The Sandinistas have already proposed the reelection of CSE president Roberto Rivas, an Ortega sympathizer considered the mastermind of the alleged electoral fraud in 2008.
Rivas is currently under investigation for corruption inCosta Rica, where he owns property and spends much of his time.
“There will be no reelection for any of the 10” CSE magistrates and their supplements, Alemán promised. He denied that he was already negotiating a new list of candidates.
It’s Gotta Be PLC
While Alemán continues to speak of Liberal Party unity as an “obligation of the democratic forces,” the message is still one of unity on his terms.

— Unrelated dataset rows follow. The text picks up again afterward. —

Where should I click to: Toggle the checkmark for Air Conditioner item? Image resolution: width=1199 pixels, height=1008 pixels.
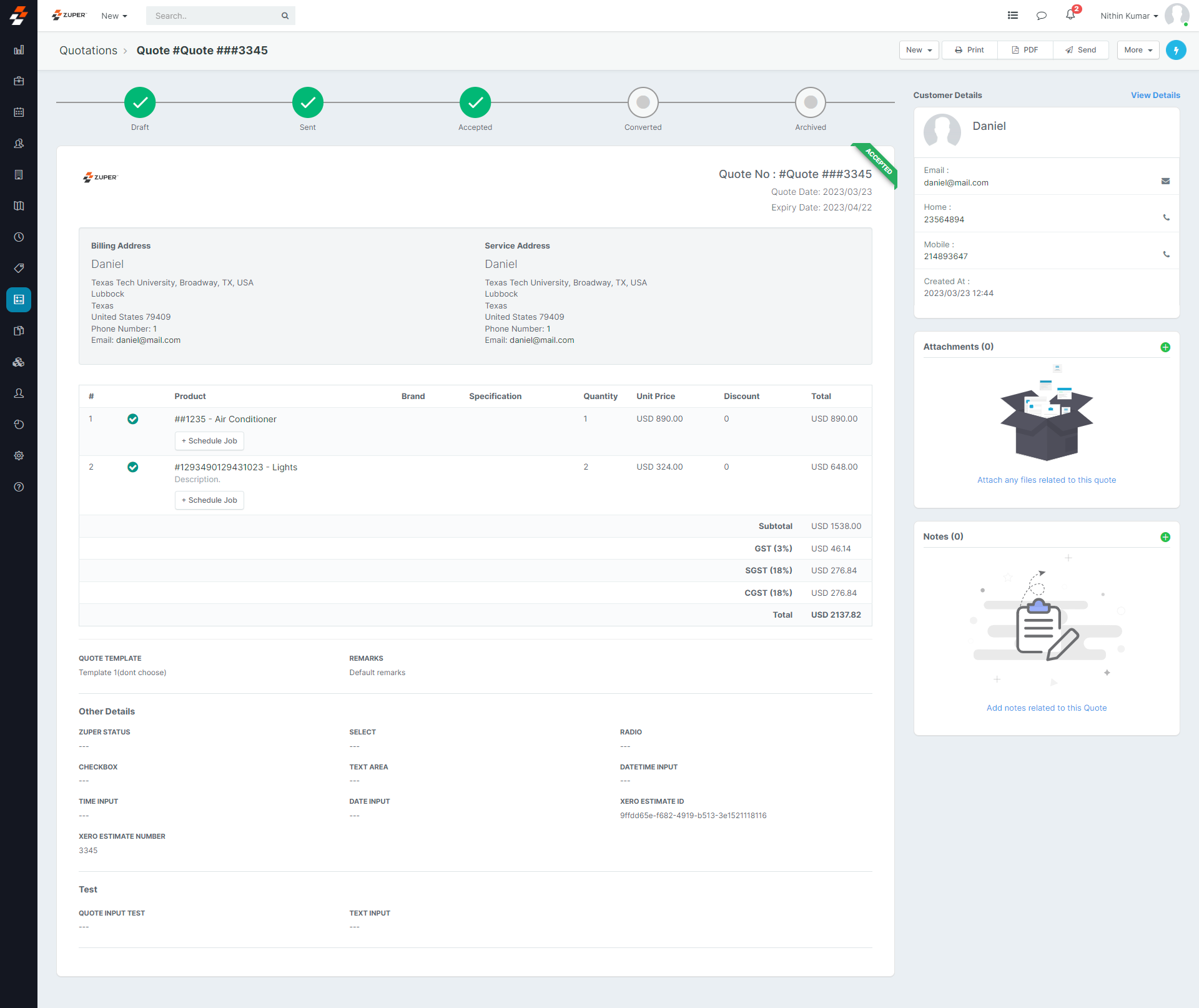133,419
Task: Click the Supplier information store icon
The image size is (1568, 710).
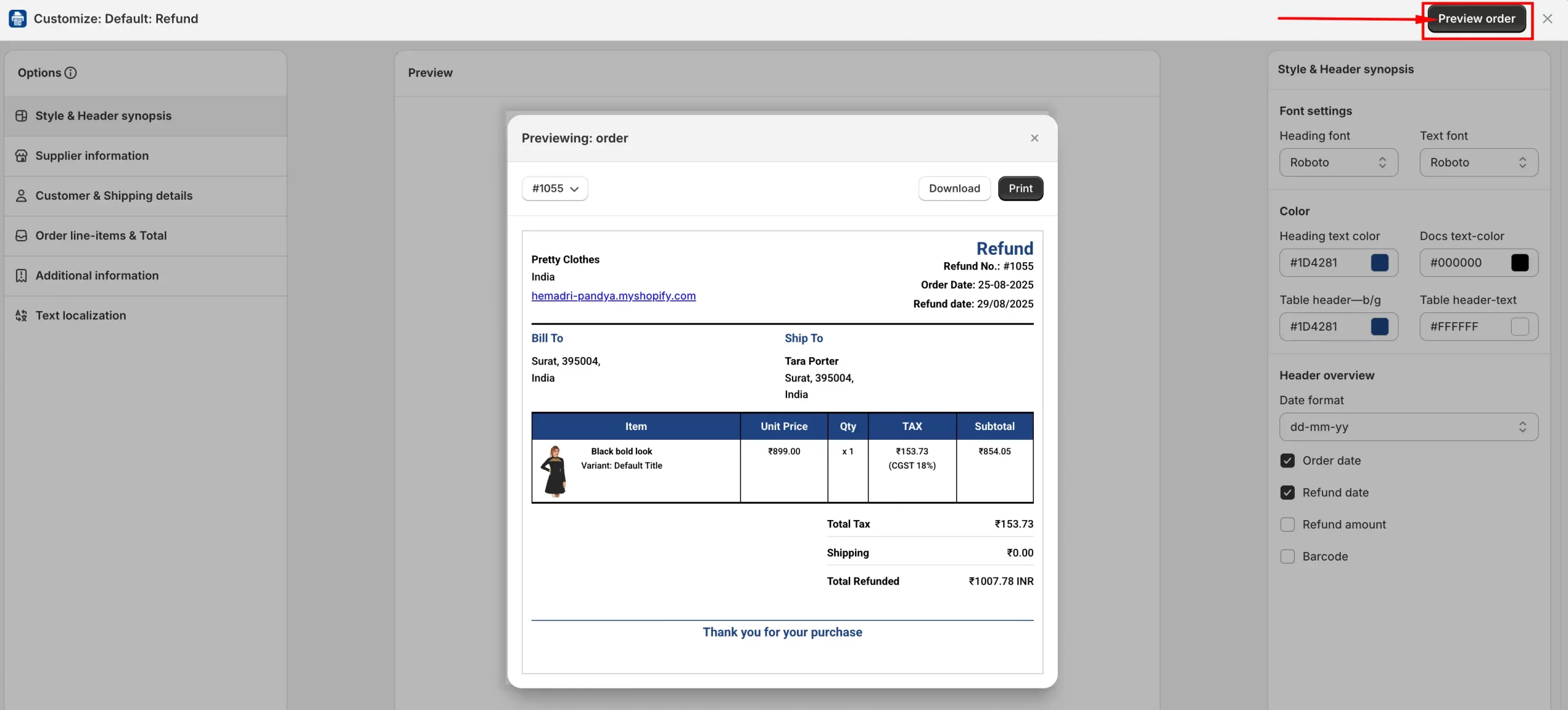Action: pos(21,156)
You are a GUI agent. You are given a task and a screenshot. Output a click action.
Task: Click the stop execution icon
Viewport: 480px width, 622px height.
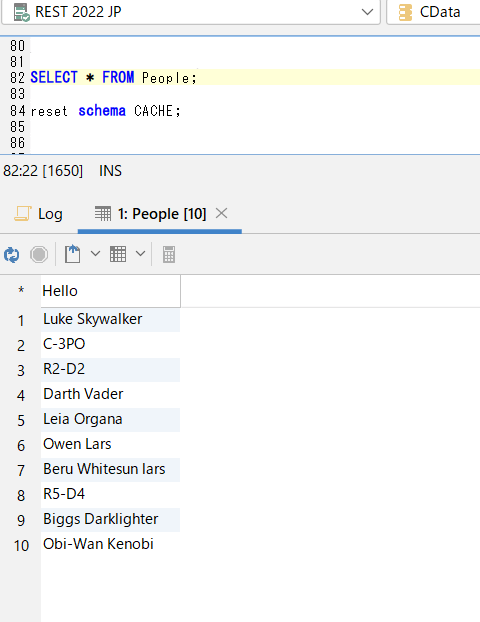[x=39, y=254]
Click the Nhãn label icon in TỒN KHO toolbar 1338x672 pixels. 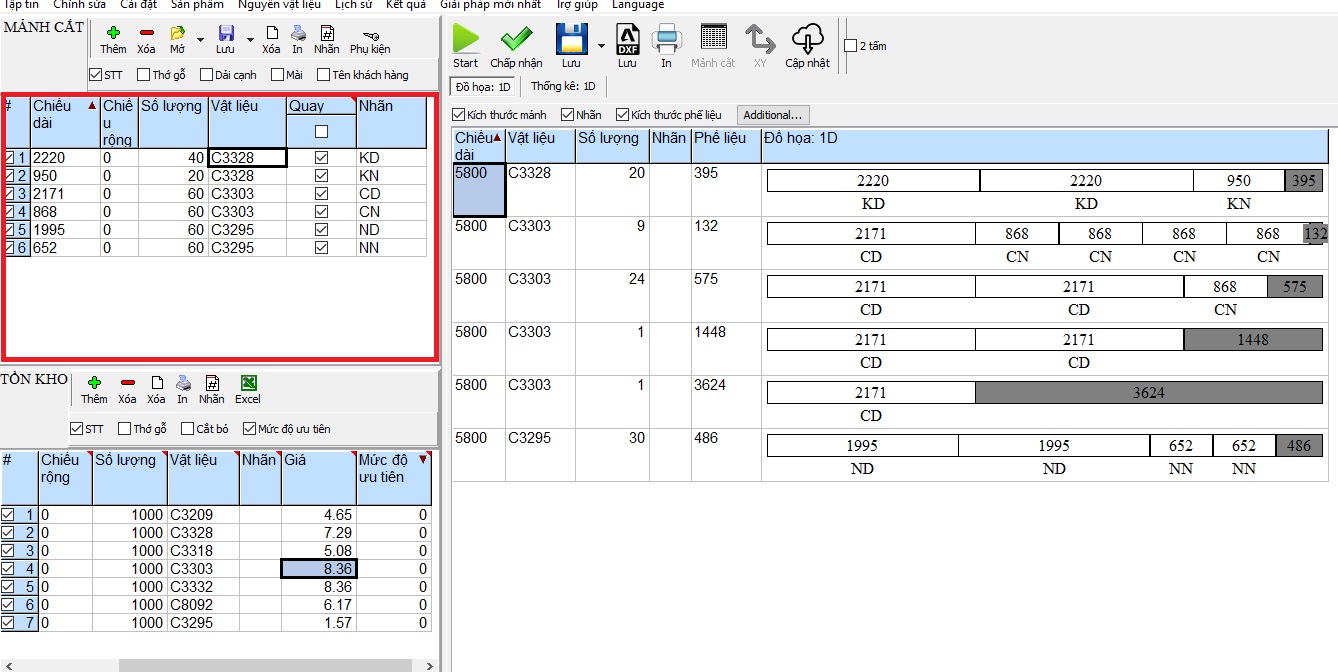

Alemán said he is focusing on his candidacy now, but the process of unification will come later down the road.
However, he said, he thinks his PLC is the “best vehicle” for the opposition, and that it would “be crazy” to try to unite against the Sandinistas under another party’s flag.
PLC spokesman Leonel Teller went a step further, saying his party thinks it “would be suicide” to run a single opposition candidate on the ticket of another party.
He said that the PLC is the most organized and judicially secure party, and that all the other opposition parties are being held “captive” by the Ortega-controlled CSE, which could cancel their legal status at any moment, as it did to the Sandinista Renovation Movement (MRS) and Conservative Party (PC) in 2008.
Plus, Alemán added, the PLC ticket “already beat Daniel Ortega once in 2001.”